Антоневич отвечал тихо; не поднимая глаз. Он сидел перед Серебряковым, упрямо опустив голову, неотрывно глядя на плотно сцепленные худые пальцы рук, обхватившие колено.

— Значит, вопреки своим показаниям на первом допросе вы утверждаете, что машинописный документ, переданный вами Гизелле Штраус, принадлежал не вам и не вы являетесь его автором? Так?

— Да, так.

— Кому же в таком случае принадлежат эти материалы? Кто их автор?

— Эти материалы принадлежат моему знакомому Игорю Бернштейну. Он и является их автором.

— Расскажите, каким образом эти материалы попали к вам.

— Понимаете ли... С Игорем Бернштейном мы были знакомы давно, еще со школы. Однажды — это было примерно год назад — он сообщил мне, что собирается выехать в Израиль, к своим родственникам. Тогда же он сказал мне, что пишет книгу и хотел бы вывезти ее с собой, однако боится, что таможня рукопись не пропустит. Он спросил меня, не соглашусь ли я помочь ему. Я удивился и спросил в свою очередь: чем именно? Он объяснил мне, что моя роль будет очень простая. Если я соглашусь, он оставит рукопись у меня на хранение. Потом, когда он обустроится на новом месте, я должен буду передать ему эту рукопись через кого-либо из иностранных туристов. Через кого именно и когда — он даст мне знать. Он очень уговаривал меня, рассказывал, что возлагает на эту будущую свою книгу большие надежды, что ее утрата была бы для него большой потерей, что он потратил на нее очень много времени и труда. Эти слова подействовали на меня, и я согласился. Теперь я понимаю, что это был очень легкомысленный, безответственный поступок с моей стороны, но тогда я как-то об этом не задумывался...

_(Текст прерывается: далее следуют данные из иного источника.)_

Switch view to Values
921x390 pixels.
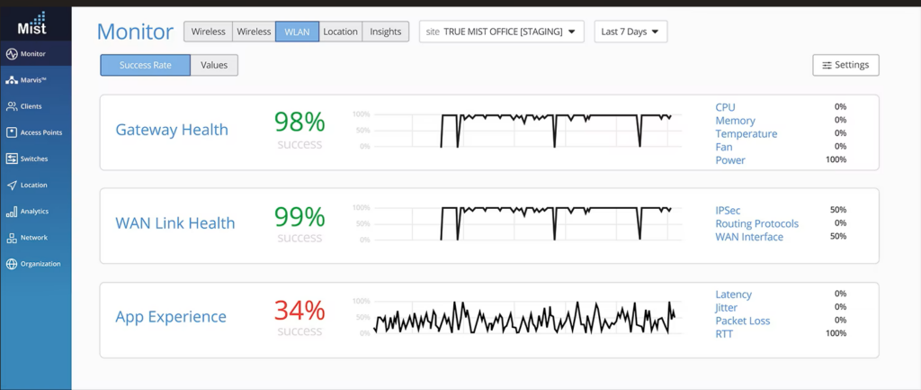214,65
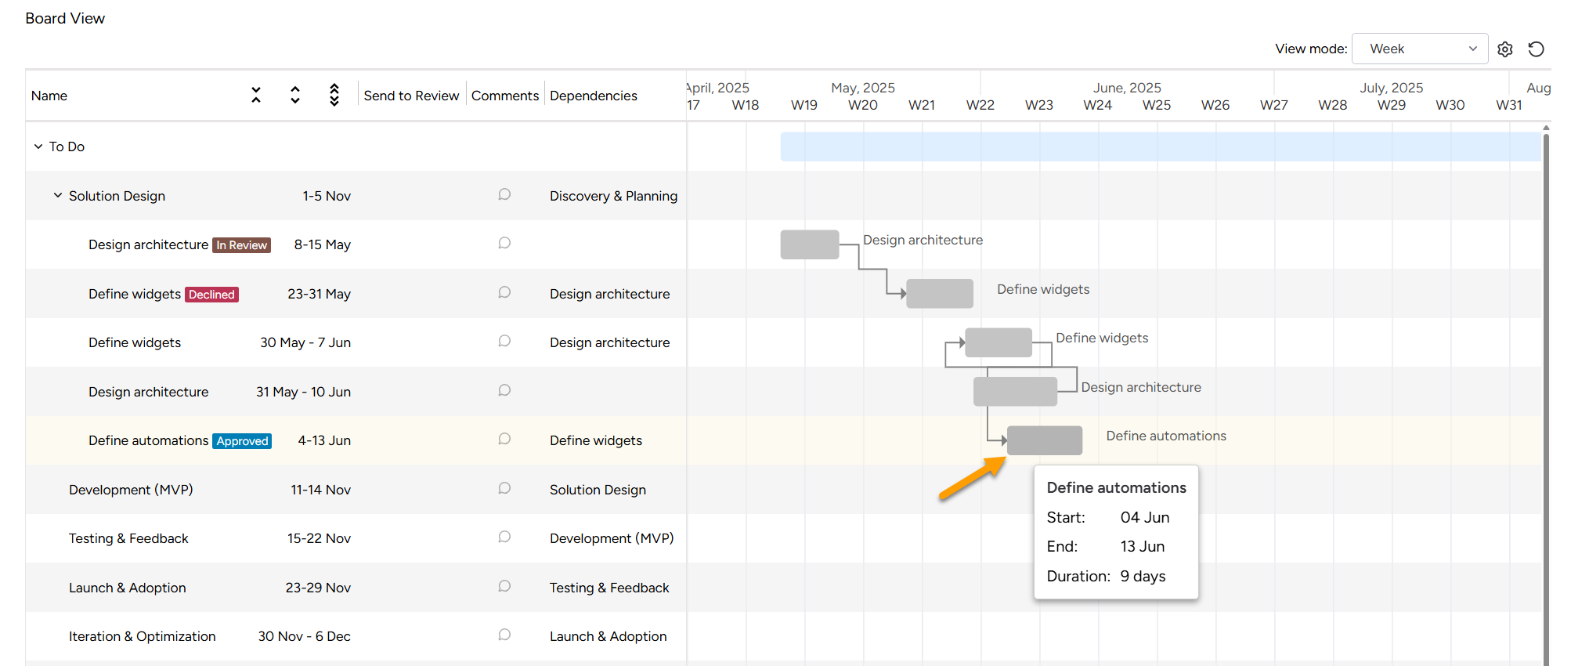The width and height of the screenshot is (1589, 666).
Task: Collapse the To Do group
Action: [x=38, y=147]
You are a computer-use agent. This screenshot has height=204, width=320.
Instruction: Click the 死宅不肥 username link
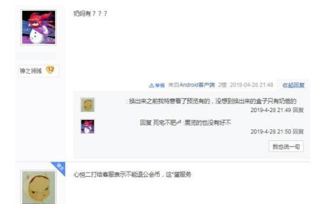click(164, 123)
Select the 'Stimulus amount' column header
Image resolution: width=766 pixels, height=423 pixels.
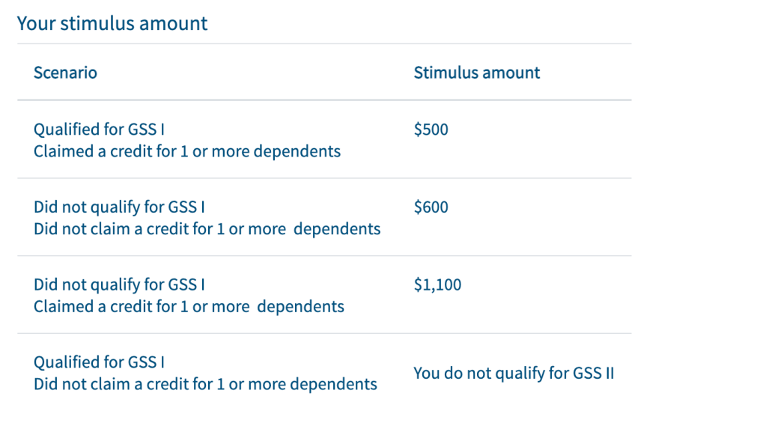[477, 73]
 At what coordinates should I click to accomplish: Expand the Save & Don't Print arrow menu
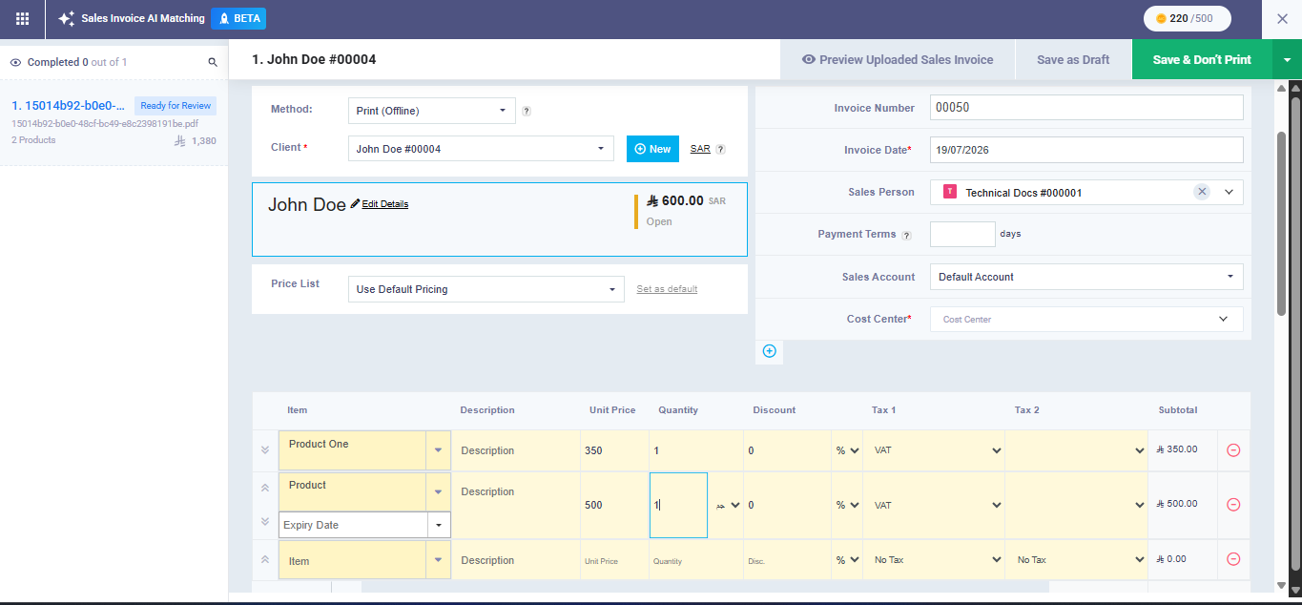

— Вам было известно содержание материалов, о которых, как вы утверждаете, с вами говорил Бернштейн?

— Нет, в тот момент нет. Я прочел их позже.

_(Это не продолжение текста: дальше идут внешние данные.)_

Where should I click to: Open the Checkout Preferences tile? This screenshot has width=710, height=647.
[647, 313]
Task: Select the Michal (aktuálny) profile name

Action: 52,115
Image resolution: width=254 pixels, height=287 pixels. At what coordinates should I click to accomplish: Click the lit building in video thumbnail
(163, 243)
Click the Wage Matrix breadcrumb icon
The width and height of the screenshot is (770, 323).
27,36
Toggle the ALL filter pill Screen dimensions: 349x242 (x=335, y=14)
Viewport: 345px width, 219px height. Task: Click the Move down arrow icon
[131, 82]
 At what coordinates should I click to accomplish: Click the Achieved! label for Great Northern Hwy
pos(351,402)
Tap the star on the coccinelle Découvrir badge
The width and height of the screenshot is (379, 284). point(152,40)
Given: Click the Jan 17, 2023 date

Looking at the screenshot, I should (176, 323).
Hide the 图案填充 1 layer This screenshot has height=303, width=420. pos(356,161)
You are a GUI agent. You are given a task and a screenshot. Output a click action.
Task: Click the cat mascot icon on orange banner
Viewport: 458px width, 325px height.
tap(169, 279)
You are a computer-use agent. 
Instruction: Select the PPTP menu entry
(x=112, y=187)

— Вы хотите сказать, что взяли эти материалы, не читая их?

— Нет, не совсем так... — Антоневич чуть замялся, и это секундное его замешательство не ускользнуло от Серебрякова. — Дело в том, что Бернштейн передал мне свою рукопись только непосредственно в день своего отъезда, то есть спустя примерно полгода после нашего разговора...

— Когда и где это произошло?

— Мы договорились, что я зайду к нему утром — проститься. Я так и сделал. Утром в день отъезда он и передал мне эту рукопись.

— И после этого вы прочли ее?

— Да.

— И как же вы оценили ее содержание?

— Ну как... — Антоневич пожал плечами. — Я понял, что отдельные ее места носят антисоветский характер.

— И однако это обстоятельство не изменило ваших намерений?

— Видите ли... Я считал, что, поскольку дал обещание, дал слово, которое не мог взять обратно, так как Бернштейн уже уехал, было бы непорядочно с моей стороны не выполнить это обещание...

— Значит, вы увидели, что материалы, переданные вам, носят, как вы сами признали, антисоветский характер, и тем не менее со спокойной совестью оставили их у себя...

— Нет, я не оставлял их у себя.

— А как же вы поступили с ними?

— В тот же день, поздно вечером, я положил их в портфель и отнес своему приятелю.